Por Rodrigo Lyra Carvalho
A pandemia de Covid-19 produziu uma abrupta interrupção da vida cotidiana e, logo, do funcionamento da Escola. Temos visto que o ensino nas Seções, os Seminários dos membros, as atividades preparatórias dos eventos, as reuniões institucionais, bem como os cartéis vêm buscando, a seu modo e a seu tempo, se adaptar à nova realidade e às ferramentas digitais.
Tenho acompanhado como posso esse amplo movimento, tendo experiências e sensações distintas a cada vez. Sabemos que, quando estamos em meio à tempestade, nos falta o distanciamento para fazer uma leitura ponderada e madura do fenômeno, uma possibilidade que só vem com o tempo e a decantação da experiência.
Ainda assim, me sinto mobilizado pelo fenômeno do uso dos recursos digitais na Escola e pelas impressões que colegas e instâncias têm manifestado a esse respeito. Gostaria, assim, de compartilhar algumas pontuações sobre o tema.
Múltiplas formas
Em uma recente reunião com o Conselho da Escola (sobre a qual tivemos notícias através do Boletim Um por Um #396), o Diretor da EBP, Sérgio de Castro, destacou que será necessário explorar e usar modalidades plurais de transmissão, bem como “encontrar soluções particulares para cada uma das demandas que surgem em função das particularidades de cada Seção”. Não haverá, portanto, uma solução que valha de forma universal e permanente. A cada formato digital escolhido, perdas, ganhos e experiências novas se produzirão.

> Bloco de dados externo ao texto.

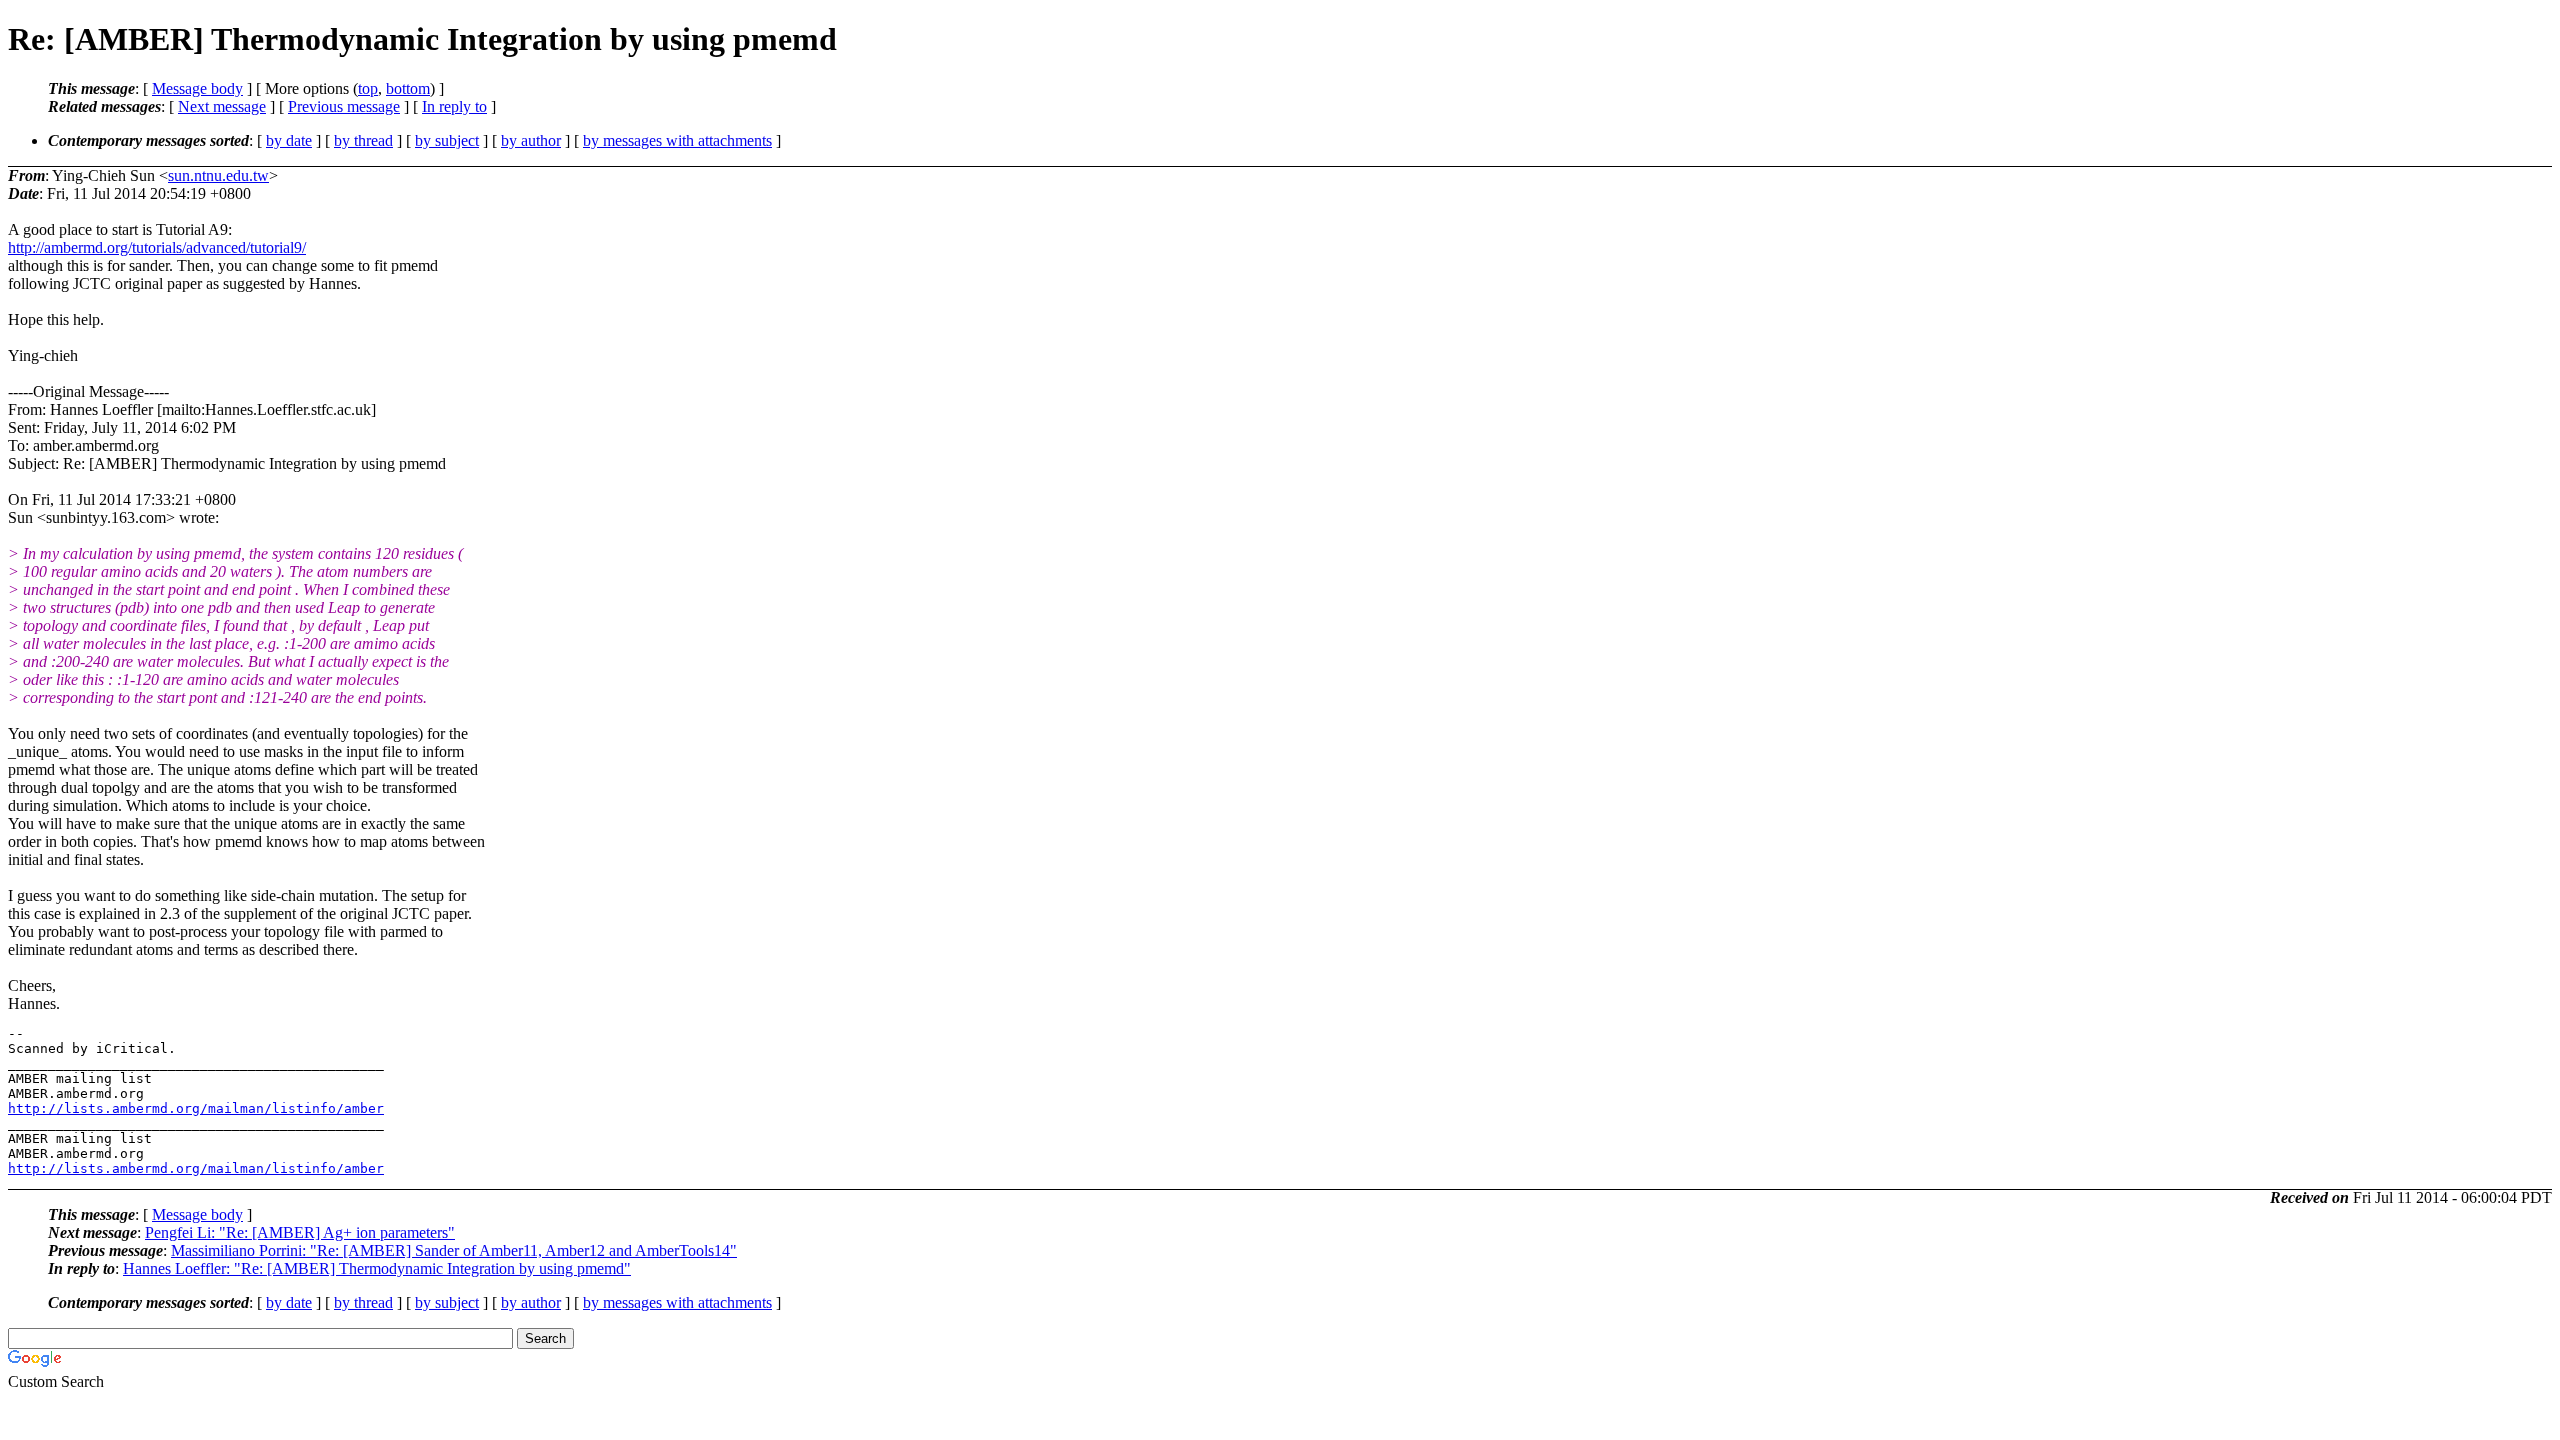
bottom (408, 88)
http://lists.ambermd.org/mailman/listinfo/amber (196, 1108)
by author (531, 140)
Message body (197, 88)
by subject (447, 140)
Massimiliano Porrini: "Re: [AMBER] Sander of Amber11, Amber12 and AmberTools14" (454, 1250)
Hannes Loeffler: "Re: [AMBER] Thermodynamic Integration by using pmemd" (377, 1268)
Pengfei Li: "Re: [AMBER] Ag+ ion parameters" (300, 1232)
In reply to (454, 106)
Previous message (344, 106)
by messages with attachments (677, 140)
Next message (222, 106)
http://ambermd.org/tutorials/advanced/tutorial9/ (157, 247)
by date (289, 140)
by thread (363, 140)
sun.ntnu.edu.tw (218, 175)
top (368, 88)
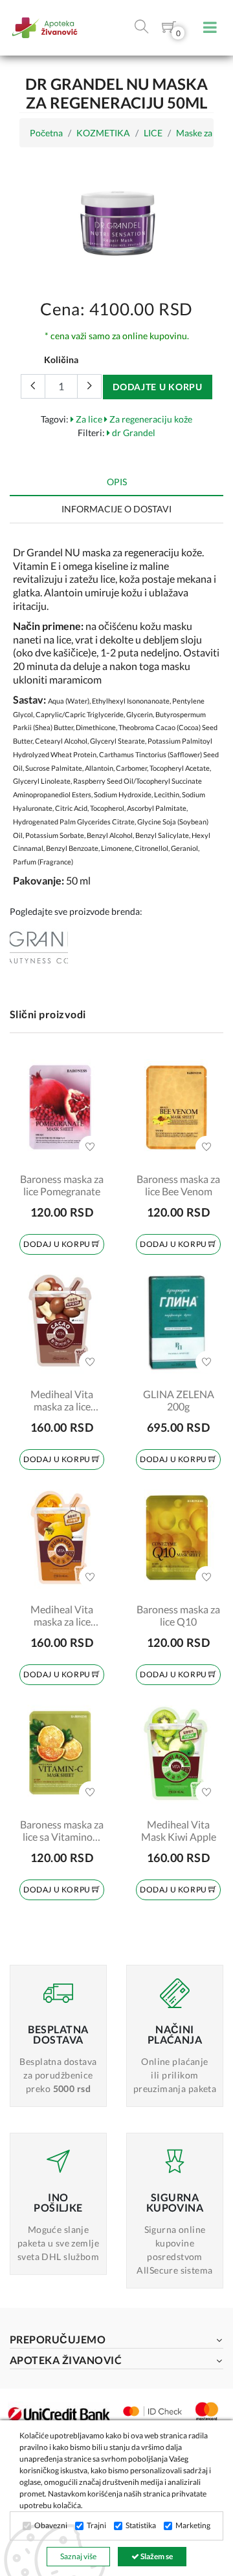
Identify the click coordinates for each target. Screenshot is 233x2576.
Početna (46, 132)
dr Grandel (132, 432)
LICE (153, 132)
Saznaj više (78, 2556)
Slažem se (156, 2556)
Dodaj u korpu (57, 1244)
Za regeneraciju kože (149, 419)
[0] (169, 29)
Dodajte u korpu (158, 386)
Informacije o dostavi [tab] (116, 508)
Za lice (88, 419)
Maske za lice (202, 132)
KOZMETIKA (103, 132)
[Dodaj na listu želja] (90, 1147)
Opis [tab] (117, 481)
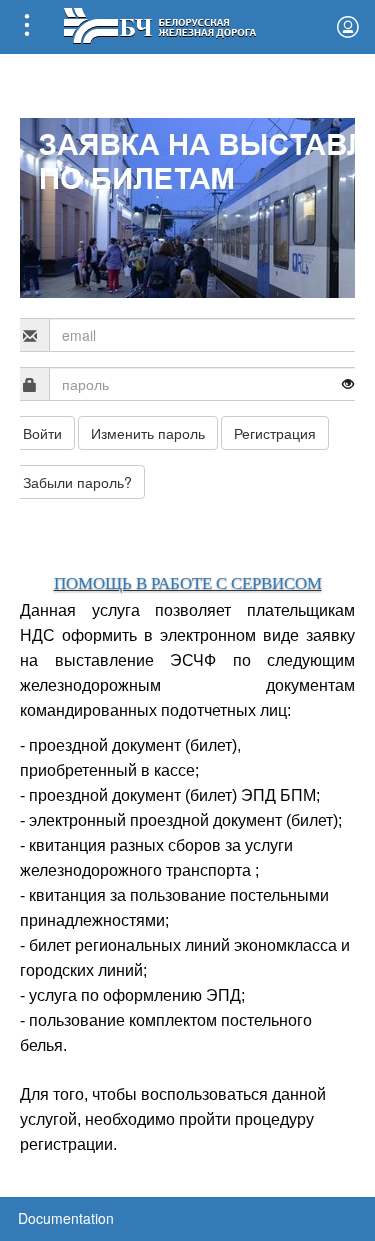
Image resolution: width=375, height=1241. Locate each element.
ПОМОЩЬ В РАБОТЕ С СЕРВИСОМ (188, 583)
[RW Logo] (159, 23)
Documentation (66, 1218)
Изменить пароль (148, 433)
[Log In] (348, 27)
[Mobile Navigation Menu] (27, 27)
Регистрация (275, 433)
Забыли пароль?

Em seguida a essa observação, Sérgio de Castro manifestou, segundo o Boletim do Conselho, uma importante preocupação com a possível “dispersão e fragmentação do Uno da Escola”. Embora eu não esteja devidamente informado sobre as múltiplas questões que esse momento ímpar produz na EBP, acompanho um recorte delas no Conselho da Seção Rio de Janeiro, onde temos refletido sobre as orientações fornecidas pelas diversas instâncias da Escola e da AMP, bem como conversado sobre as questões locais. É um debate que me interessa e me convoca.
Durante os dois anos em que atuei como Diretor Secretário da EBP, na Diretoria de Luiz Fernando Carrijo, aprendi na prática o quanto a consistência de nossa Escola é um desafio que exige um trabalho permanente. Poderíamos, de forma esquemática, apontar três dimensões dessa tendência à dispersão. A primeira é uma força inerente ao próprio modo como Lacan concebeu a Escola, cuja vida depende da singularidade de cada um de seus membros. A expressão de J.-A. Miller, “soma de solidões subjetivas” (2016), nomeia com perfeição essa complexidade.
A essa causa, digamos, estrutural da tendência à dispersão, somam-se as circunstâncias históricas do surgimento da EBP e a sua notória realidade geográfica, espalhada como é por esse grande país.
Nesse momento, uma quarta dimensão se faria, então, presente: o uso intenso, por parte dos membros e das Seções, das ferramentas digitais.
Essas dimensões estão completamente entrelaçadas, mas é sobre a correlação entre o risco de “dispersão e fragmentação” e o uso dos recursos tecnológicos na transmissão da psicanálise e no funcionamento da Escola que eu gostaria de refletir, mesmo sem estar, repito, plenamente informado sobre as experiências que estão ocorrendo durante a pandemia.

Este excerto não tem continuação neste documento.